What is DDR?
DDR stands for disarmament, demobilization and reintegration. The objective of the DDR process is to contribute to security and stability in post-conflict environments so that recovery and development can begin. The DDR of ex-combatants is a complex process, with political, military, security, humanitarian and socio-economic dimensions. It aims to deal with the post-conflict security problem that arises when ex-combatants are left without livelihoods or support networks, other than their former comrades, during the vital transition period from conflict to peace and development. Through a process of removing weapons from the hands of combatants, taking the combatants out of military structures and helping them to integrate socially and economically into society, DDR seeks to support male and female ex-combatants and men, boys, women and girls associated with armed forces and groups, so that they can become active participants in the peace process.

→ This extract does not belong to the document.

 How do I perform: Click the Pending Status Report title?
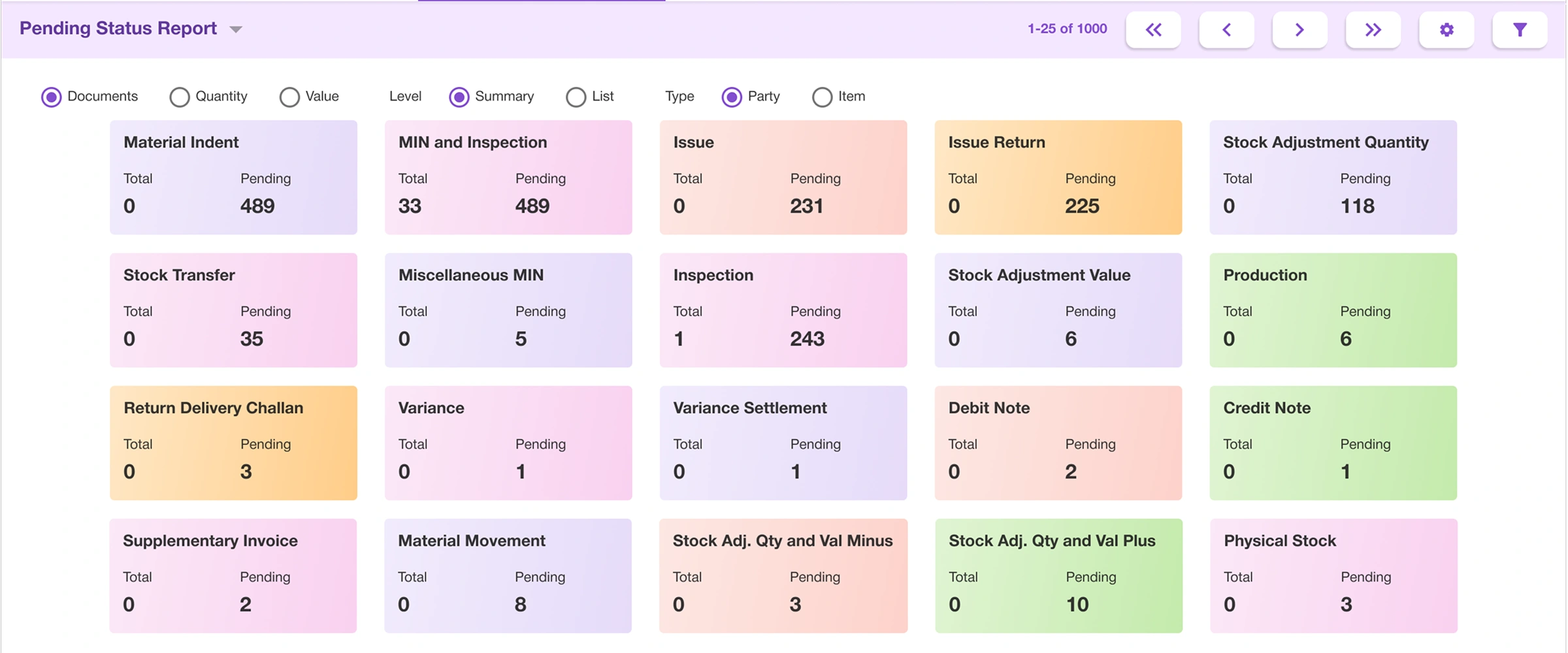tap(118, 29)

In this regard, DDR lays the groundwork for safeguarding and sustaining the communities in which these individuals return, while building national capacity for long-term peace, security and development. It is important to note that DDR alone cannot resolve conflict, prevent violence, or enable development. It can, however, help establish a secure environment so that other elements of a recovery and peacebuilding strategy can proceed.
Who is eligible to participate in a DDR programme?

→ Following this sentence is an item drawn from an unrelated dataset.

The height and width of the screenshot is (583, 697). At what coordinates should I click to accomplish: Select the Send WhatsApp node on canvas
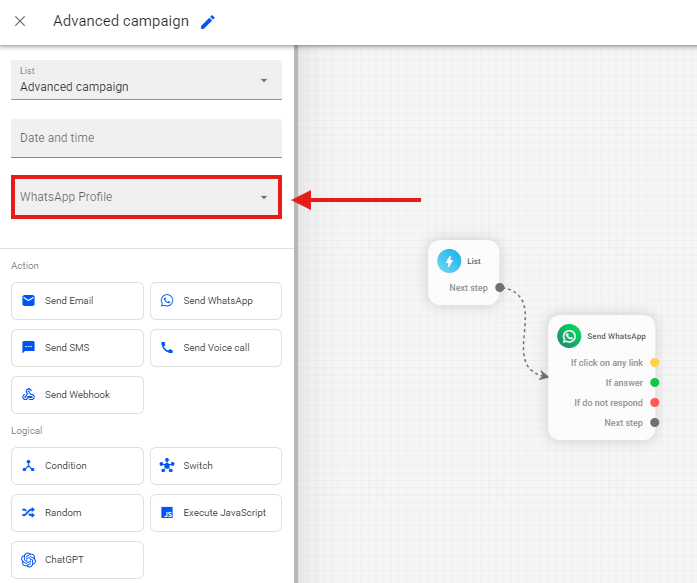click(603, 337)
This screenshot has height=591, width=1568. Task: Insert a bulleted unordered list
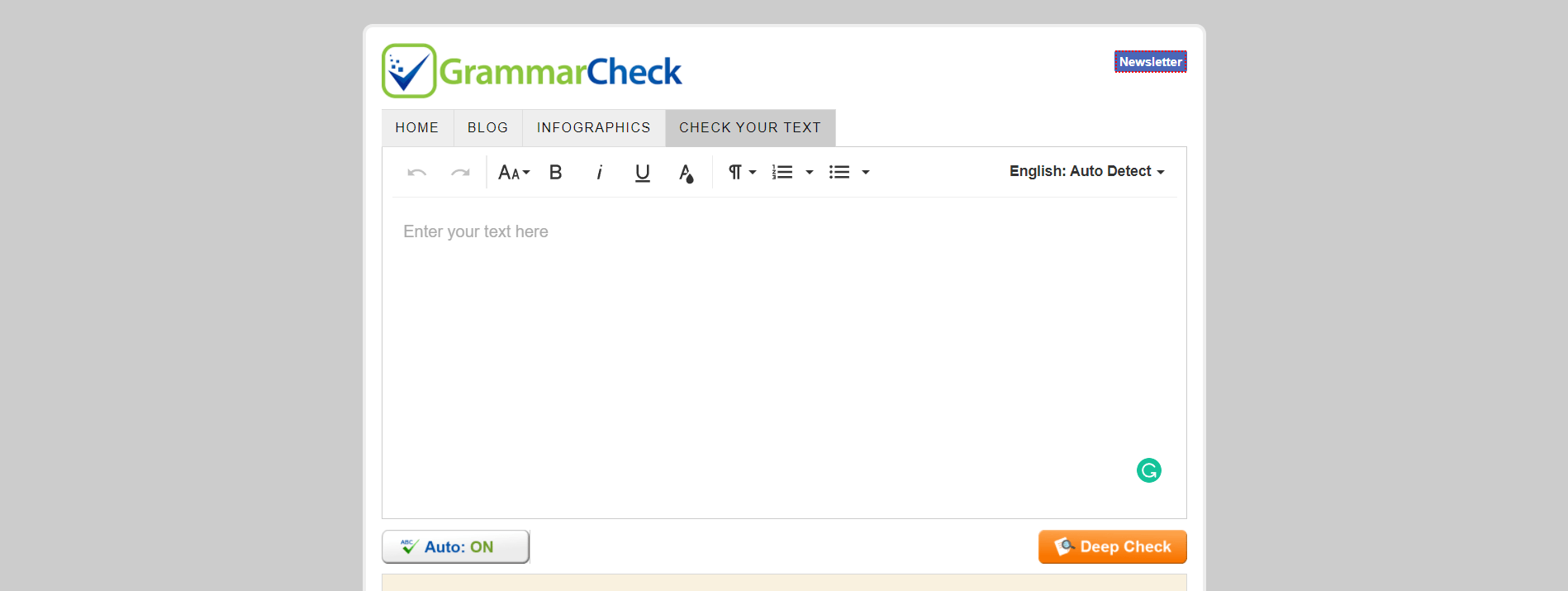pos(839,172)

While a peace agreement will generally state or otherwise indicate which armed forces and groups will participate in DDR, the development of detailed and transparent eligibility criteria is a priority in the initial assessment and planning phase. When determining eligibility, it is important to break outside of the traditional view of DDR participants as only being adult males carrying weapons, and remember that DDR participants and beneficiaries may fit all types of profiles including female ex-combatants and women associated with armed forces and groups, children, youth, the elderly and persons living with disabilities.

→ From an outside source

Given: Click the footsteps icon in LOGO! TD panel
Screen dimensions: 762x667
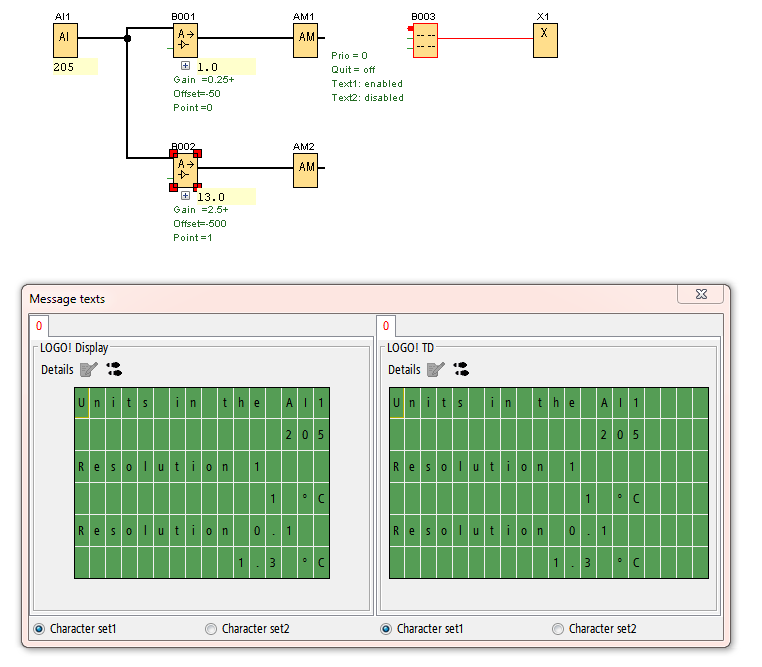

Eligibility criteria should avoid allowing persons to enter a programme simply because they have surrendered weapons or ammunition. Rather, the criteria should be based on tests to determine an individual’s membership of an armed force or group. All those who are found to be members of an armed force or group (to be included in the DDR programme), whether they were involved in active combat or in support roles (such as cooks, porters, messengers, administrators, sex slaves and ‘war wives’), shall be considered part of the armed force or group and therefore shall be included in the DDR programme.
Disarmament is the collection, documentation, control and disposal of small arms, ammunition, explosives and light and heavy weapons of combatants and often also of the civilian population. Disarmament also includes the development of responsible arms management programmes.
Demobilization is the formal and controlled discharge of active combatants from armed forces or other armed groups. The first stage of demobilization may extend from the processing of individual combatants in temporary centres to the massing of troops in camps designated for this purpose (cantonment sites, encampments, assembly areas or barracks). The second stage of demobilization encompasses the support package provided to the demobilized, which is called reinsertion.
Reinsertion* is the assistance offered to ex-combatants during demobilization but prior to the longer-term process of reintegration. Reinsertion is a form of transitional assistance to help cover the basic needs of ex-combatants and their families and can include transitional safety allowances, food, clothes, shelter, medical services, short-term education, training, employment and tools. While reintegration is a long-term, continuous social and economic process of development, reinsertion is short-term material and/or financial assistance to meet immediate needs, and can last up to one year.
Reintegration is the process by which ex-combatants acquire civilian status and gain sustainable employment and income. Reintegration is essentially a social and economic process with an open time-frame, primarily taking place in communities at the local level. It is part of the general development of a country and a national responsibility, and often necessitates long-term external assistance.
Secretary-General, note to the General Assembly, A/C.5/59/31, May 2005.
* Reinsertion is part of the demobilization phase.